» What to work on:
- A) In the text on Python logging changes, what will the "last resort" handler be by default?
- B) Duplicate word for word the portion of the Python logging text that begins at the words "This creates some" and stops after "WARNING or above.".

This creates some problems when an application (or simple script, or interactive session – I’ll use script to mean any of these) meets the following criteria:

It uses a library which does logging under the covers.
It doesn’t configure any handlers.
The library code invoked logs events of severity WARNING or above.

Because the default verbosity for logging is WARNING, the logging package looks for handlers, and, not finding any, prints the one-off “No handlers could be found …” message. This may be a surprise to the author of the script and also for its users; it can generate support calls to the author from the users. The message was provided as a means of warning developers, who would have been new to logging, about a possible misconfiguration. (Of course, when logging was introduced, everyone was new to it.) The importance of the message is less now than it was before, because many people are familiar with how logging works and provide good support on comp.lang.python to people who are newcomers to logging, or who run into issues that are simple to resolve.

To deal with the problem described above, the approach suggested has been for library developers to add a NullHandler instance to their top-level logger. This prevents messages from library code from causing the misconfiguration message to be printed, because a handler — the NullHandler — is always found when handling events from the library. If a script developer adds logging events in their own code which need to be handled, then the misconfiguration message will still appear, and that’s as it should be.

When the logging package was introduced, this was done with a philosophy that logging is an adjunct to normal application activity — meaning that a script should work in exactly the same way with or without the presence of logging. So logging tries to work as unobtrusively as possible, and is set up so that in production use, exceptions that occur in logging (e.g. mismatched format string and parameters) will not be raised, allowing a script to carry on uninterrupted. Also pertinent is the Unix philosophy that verbosity should be kept to a minimum.

The above describes the current state of play, but things are now set to change. The rationale for changing is:

The present behaviour goes against the Zen of Python, which says “Errors should never pass silently. Unless explicitly silenced.”
Python core developers want to be able to use the logging package not just as an adjunct to doing real work in the standard library, but to actually do the real work when it comes to the output of warning and error messages.
In some cases exceptions can’t be usefully raised, and writing out a message is the only way to provide information about an error condition which has been detected. Providing it via logging provides more flexibility in dealing with it than would a bare write to sys.stderr.

These changes will, in due course, bring benefits such as being able to redirect standard library warning and error messages, which are currently written to sys.stderr, to some destination of a developer’s choosing. However, it may cause some inconvenience to existing users, because the proposed behaviour change is not backwards-compatible.

How will the change be implemented? This is still being thought about, but the current front runner is to implement through the idea of a “handler of last resort”. When no handler is found when processing an event which needs to be output, instead of printing the misconfiguration message, the system will use the “last resort” handler to handle the event. The “last resort” handler will be (by default) a StreamHandler using sys.stderr as its stream, with its level set to WARNING. Details about how to preserve existing behaviour are still being worked on; one thought is that you can get existing behaviour by setting the last resort handler to None.

What’s the impact on users of logging?

If you’re using a version of Python earlier than 3.2, there’s no impact. Things will stay as they are.

» Data section:
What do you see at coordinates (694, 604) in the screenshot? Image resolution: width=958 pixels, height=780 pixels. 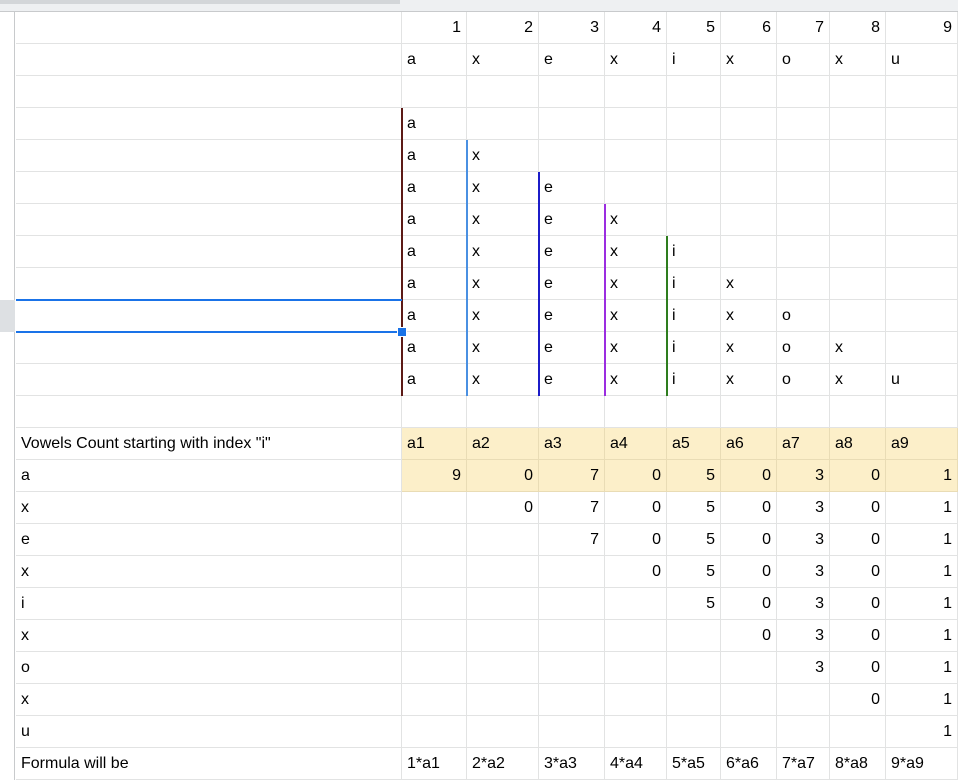 I see `count-value-cell: 5` at bounding box center [694, 604].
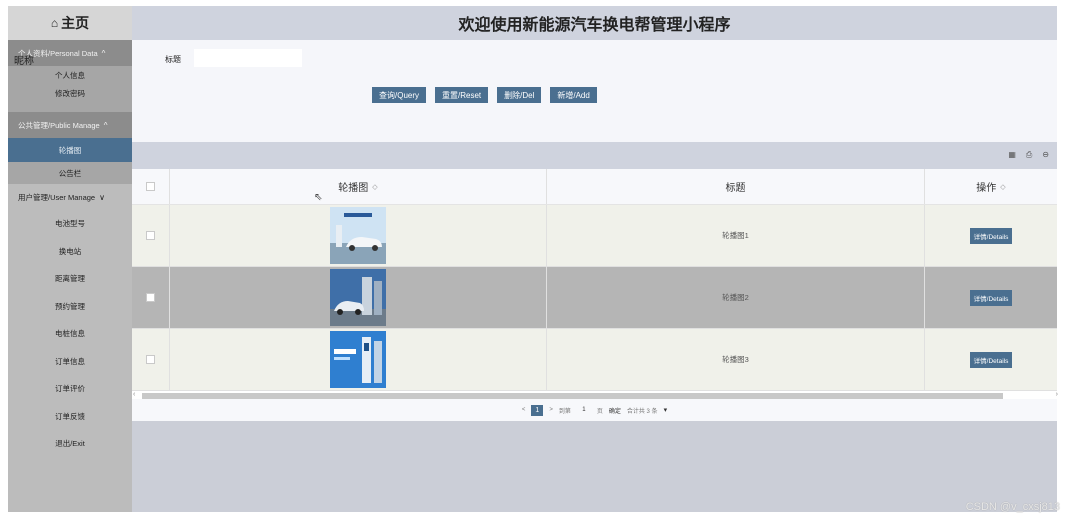 Image resolution: width=1072 pixels, height=517 pixels. What do you see at coordinates (615, 410) in the screenshot?
I see `goto-confirm-button: 确定` at bounding box center [615, 410].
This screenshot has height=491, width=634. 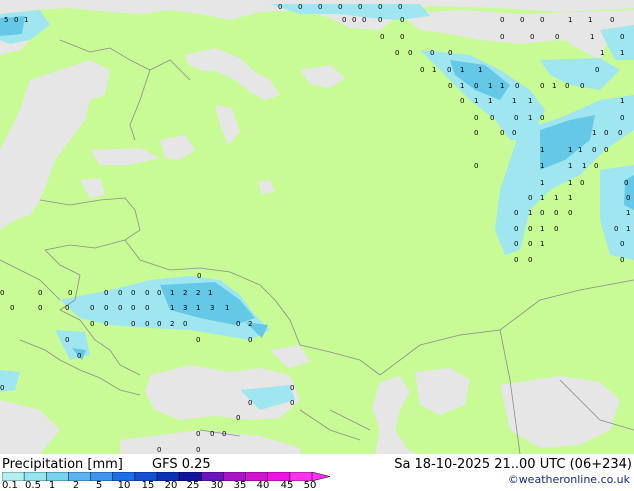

» Answers by item:
- A) A StreamHandler that uses sys.stderr as its stream, with its level set to WARNING.

- B)
This creates some problems when an application (or simple script, or interactive session – I’ll use script to mean any of these) meets the following criteria:

It uses a library which does logging under the covers.
It doesn’t configure any handlers.
The library code invoked logs events of severity WARNING or above.